# Best Wood for Fish



## senor harv

I haven't had an answer yet on my previous message and am ready to smoke some trout.  Any one want to jump in here?


  Posted: Sun Aug 28, 2005 6:56 pm   Post subject:  Best Wood for Fish(Very Best)     

--------------------------------------------------------------------------------
I have smoked fish most of my adult life(Salmon, but mostly Trout) and have used the fancy smokers and The Super Chief. They all have turned out great. Super Chief takes the longest. I have used all types of wood, Almond , Oak, Hickory, Mesquite, Apple, Pecan, Maple and Alder. My question is"-What's the very BEST wood? " Is it just what u have available, or is there a Best one. Any ideas? I have read that Red Oak is the Best wood for meat, not available in So. Calif. OK experts, let's hear from y'All---Senor Harv 


_________________
"Quality Has No Fear of Time"


----------



## Dutch

Sr. Harv For some reason I have it in my head that Alder is the wood for fish such as Salmon and Trout. I think with fish that you would want a light aromatic smoke that won't hide the flavor of the fish.  Anyway that's my $.02.  :D


----------



## senor harv

OK, 1 vote for Alder,   thanks


----------



## brianj517

*SrHarv*

I have to agree with EarlD on this one. Anything heavier than Alder is likely to overcome the delicate flavor of your fish. To be honest, though, I have not personally tried any other type of wood with fish in the smoker yet. Alder worked so well for me the first couple times that I just stuck with it and experimented with diferent brines and marinades instead.
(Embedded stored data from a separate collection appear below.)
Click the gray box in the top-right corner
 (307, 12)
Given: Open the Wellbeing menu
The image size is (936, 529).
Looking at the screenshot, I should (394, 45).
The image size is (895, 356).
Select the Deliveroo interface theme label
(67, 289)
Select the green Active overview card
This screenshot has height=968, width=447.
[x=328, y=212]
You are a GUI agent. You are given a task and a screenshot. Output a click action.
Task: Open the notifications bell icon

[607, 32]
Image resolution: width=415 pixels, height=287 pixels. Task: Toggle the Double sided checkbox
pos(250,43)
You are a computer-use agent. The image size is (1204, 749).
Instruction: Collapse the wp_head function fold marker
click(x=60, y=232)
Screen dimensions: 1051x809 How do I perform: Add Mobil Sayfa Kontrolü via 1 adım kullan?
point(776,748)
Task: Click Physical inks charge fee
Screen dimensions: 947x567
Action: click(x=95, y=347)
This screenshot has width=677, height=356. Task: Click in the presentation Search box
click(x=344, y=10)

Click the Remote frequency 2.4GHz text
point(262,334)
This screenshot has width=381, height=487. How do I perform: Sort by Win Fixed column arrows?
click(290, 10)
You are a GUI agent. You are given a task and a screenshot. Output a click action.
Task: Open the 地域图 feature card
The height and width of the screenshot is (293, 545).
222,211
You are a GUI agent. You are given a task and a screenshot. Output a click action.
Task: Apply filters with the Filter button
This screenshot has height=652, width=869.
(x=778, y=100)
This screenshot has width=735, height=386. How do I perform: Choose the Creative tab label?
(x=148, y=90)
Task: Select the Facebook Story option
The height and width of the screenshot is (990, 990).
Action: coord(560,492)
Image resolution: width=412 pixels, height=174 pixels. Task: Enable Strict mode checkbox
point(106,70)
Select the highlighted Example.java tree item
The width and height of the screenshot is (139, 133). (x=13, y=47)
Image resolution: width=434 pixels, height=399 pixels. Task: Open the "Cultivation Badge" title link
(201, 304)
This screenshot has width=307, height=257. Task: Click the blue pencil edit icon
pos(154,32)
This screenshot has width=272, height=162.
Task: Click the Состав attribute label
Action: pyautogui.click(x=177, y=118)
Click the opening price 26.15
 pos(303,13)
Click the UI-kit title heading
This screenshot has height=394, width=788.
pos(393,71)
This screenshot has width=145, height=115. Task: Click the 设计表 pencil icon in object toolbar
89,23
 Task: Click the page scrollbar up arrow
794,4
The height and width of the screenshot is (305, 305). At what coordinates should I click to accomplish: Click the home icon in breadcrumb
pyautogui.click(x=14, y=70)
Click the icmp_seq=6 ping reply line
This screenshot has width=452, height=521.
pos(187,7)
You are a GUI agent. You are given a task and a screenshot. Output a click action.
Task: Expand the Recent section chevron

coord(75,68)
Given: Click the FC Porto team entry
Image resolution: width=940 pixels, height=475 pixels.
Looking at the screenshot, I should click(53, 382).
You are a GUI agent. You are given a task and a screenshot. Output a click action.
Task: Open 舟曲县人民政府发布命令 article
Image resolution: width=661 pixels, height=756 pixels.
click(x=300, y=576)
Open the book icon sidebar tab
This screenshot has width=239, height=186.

There have been a few times that I've been in the mood for fish and not had time to wait on the smoker. As an alternative, I have prepared cedar plank salmon on my gas grill several times and enjoyed it very much. The cedar planks are available at the seafood counter of my local grocery store but they can also be found through many online sources as well.

Hope this helps,

Cheers,
Brian


----------



## jcharpentier

I have tried Alder ,Maple and cedar. I like alder the best.


----------



## senor harv

Thanks very much------


----------



## dacdots

HARV,living in CA yiu should have no trouble finding citrus wood.While living in FL the guy that introduced me to smoking smoked a lot of fish because of its availability.He always used citrus wood for fish and it was great.Seems like not many people here talk much about using citrus in thier smoking,but it imparts a wonderful light tangy flavor to fish as well as poultry.If you have never used why not give it a try,you might be suprised.David


----------



## senor harv

Dacdots--thanks for citrus info. U jogged the old memory. 100 yrs. ago I remember using orange and lemon, but can't remember on what. I do remember that u must cut to size when it's green and it's still a bitch because it's so hard. And then ---I have so much wood for smoking now (mentioned types  b-4)-the boss will kill me if I bring more home, Ha!  thanks again


----------



## bwsmith_2000

Don't want to digress too much. I totally agree with the alder and citrus woods for smoking. But, I have a great recipe for a smoked king mackerel dip that just wouldn't be the same without some hickory smoke. 

Point being, it really depends on the kind of fish being smoked. Trout, grouper, snapper etc. (the milder fishes) would take the alder, citrus etc. but some of the "stronger" fish (king mackerel, amber jack etc.) may take some pecan or even hickory. Just wood for thought.

Bill


----------